Other newspapers lined up their “expert commentators” for similar grave warnings about the implications of the case for press freedom and the public interest. Let’s be clear: this ruling has decided that a letter from a daughter to her father should not have been published by a national newspaper. It could hardly be less surprising.
It has become a standard response after every high profile media case in the UK that the newspapers spend the following day warning their readers about dire repercussions: a “gagged” media and a green light for rich celebrities to silence critics or “curate” their reputations. Most readers will understand the self-interest at play here, and journalists and other commentators are entitled to their own opinions and to fight their corner. Indeed, given that I am a media lawyer, I am happy to declare my interest in advocating for effective privacy rights. I am also interested in a fair account and analysis of the impact of the outcome and consequences of media law cases.

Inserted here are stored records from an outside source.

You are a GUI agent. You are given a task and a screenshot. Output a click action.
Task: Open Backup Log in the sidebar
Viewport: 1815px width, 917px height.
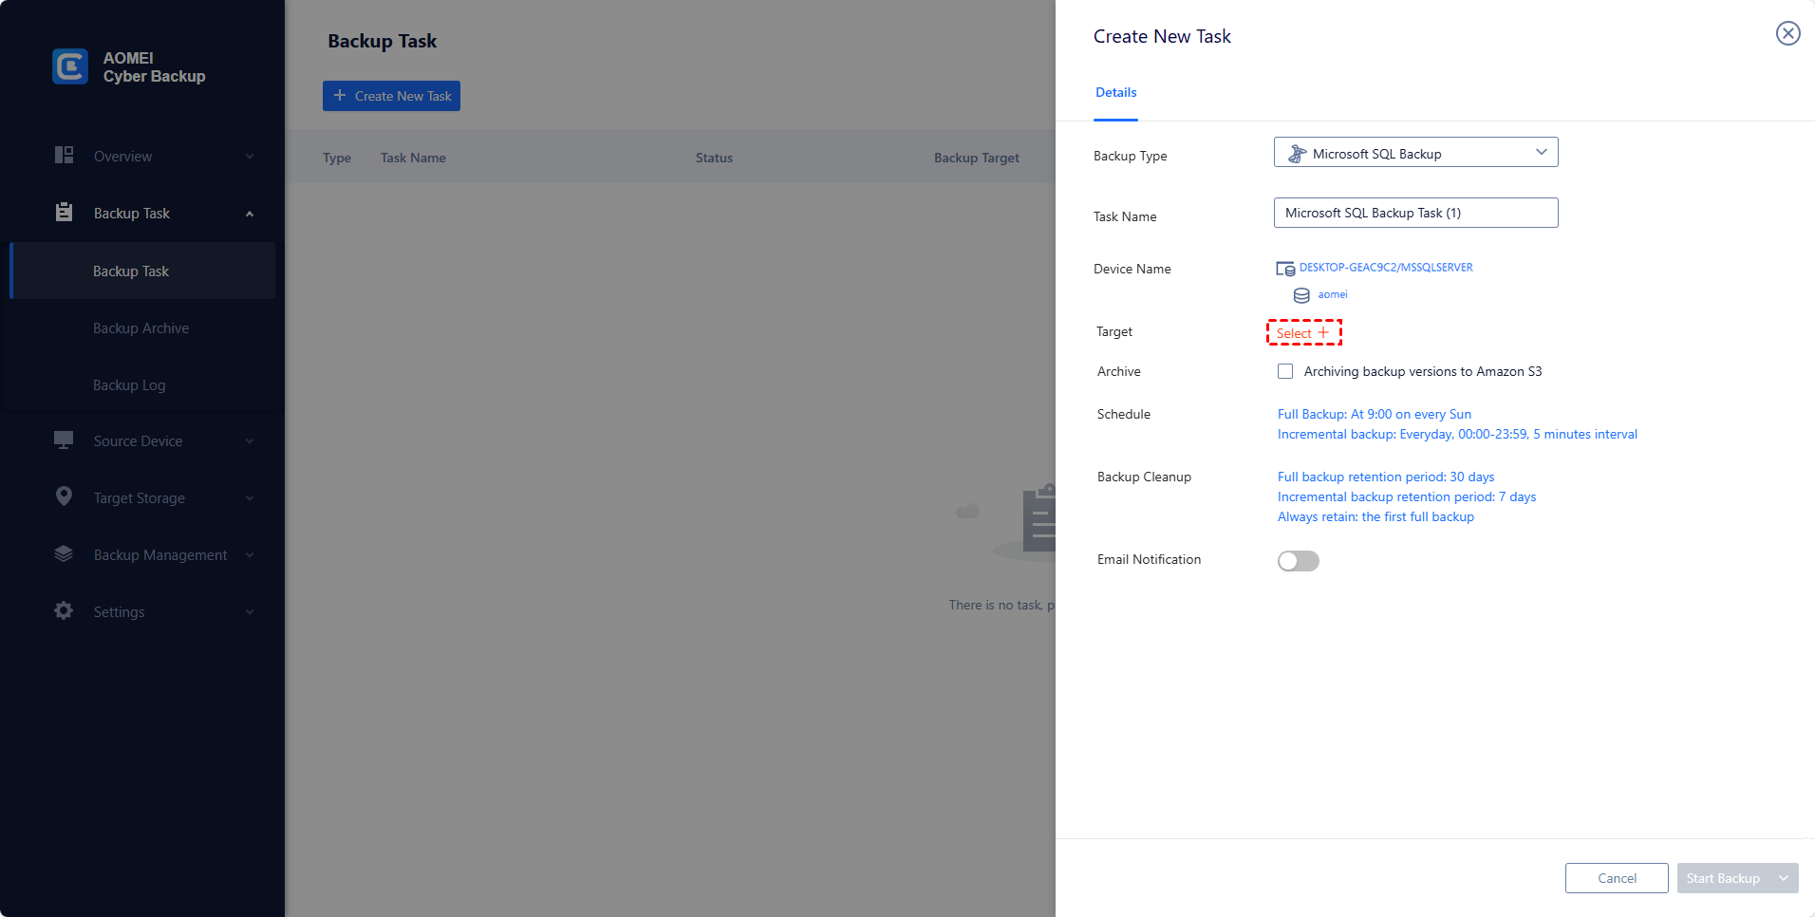point(129,385)
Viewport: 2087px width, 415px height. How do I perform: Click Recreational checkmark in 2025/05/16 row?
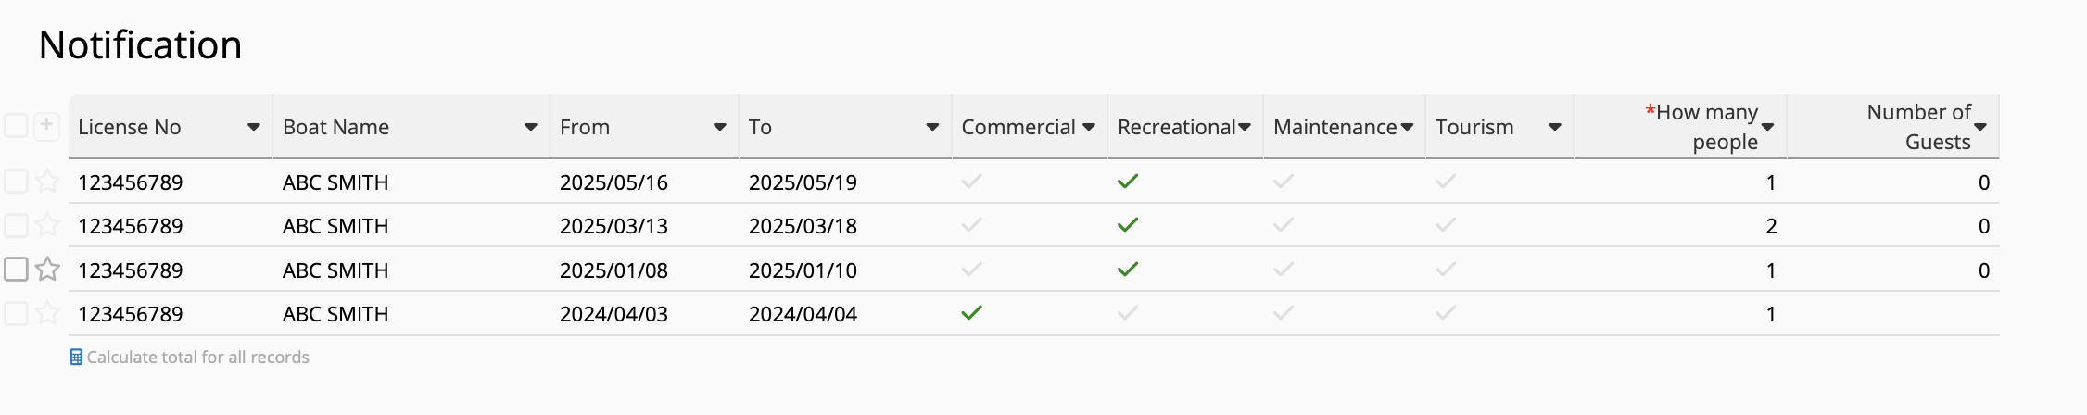click(x=1128, y=182)
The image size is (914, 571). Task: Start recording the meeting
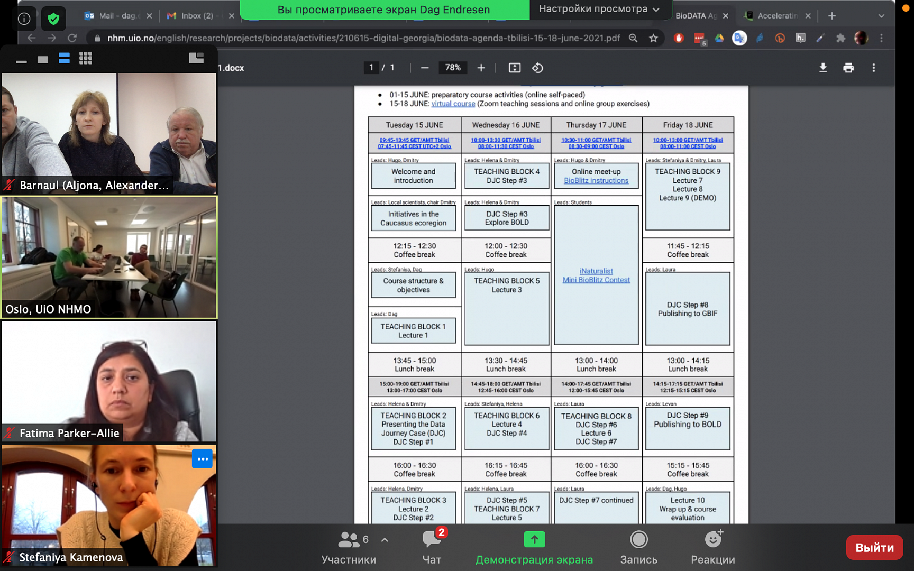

In this context, and amidst the deafening noise of the newspaper commentary on Meghan’s case, I would like to offer the following thoughts:
- Just because the case has attracted a great deal of publicity does not mean that it creates new law. Meghan’s case succeeded on the basis of UK privacy law that has been developing over nearly 25 years (since before the introduction of the Human Rights Act 1998). The judge quotes and applies principles well-established in other well-known cases. Meghan also succeeded on the grounds of copyright, which originated in 1710 by way of the Statute of Anne, more recently set out in the Copyright, Designs and Patents Act 1988. Mr Justice’s Warby, whose practice when at the bar was mainly for newspapers, sets out the law on privacy and copyright with great care and applies the facts of this case as put forward by the parties. I cannot see anything at all novel about his approach to the issues or the application of the well-established law in the UK.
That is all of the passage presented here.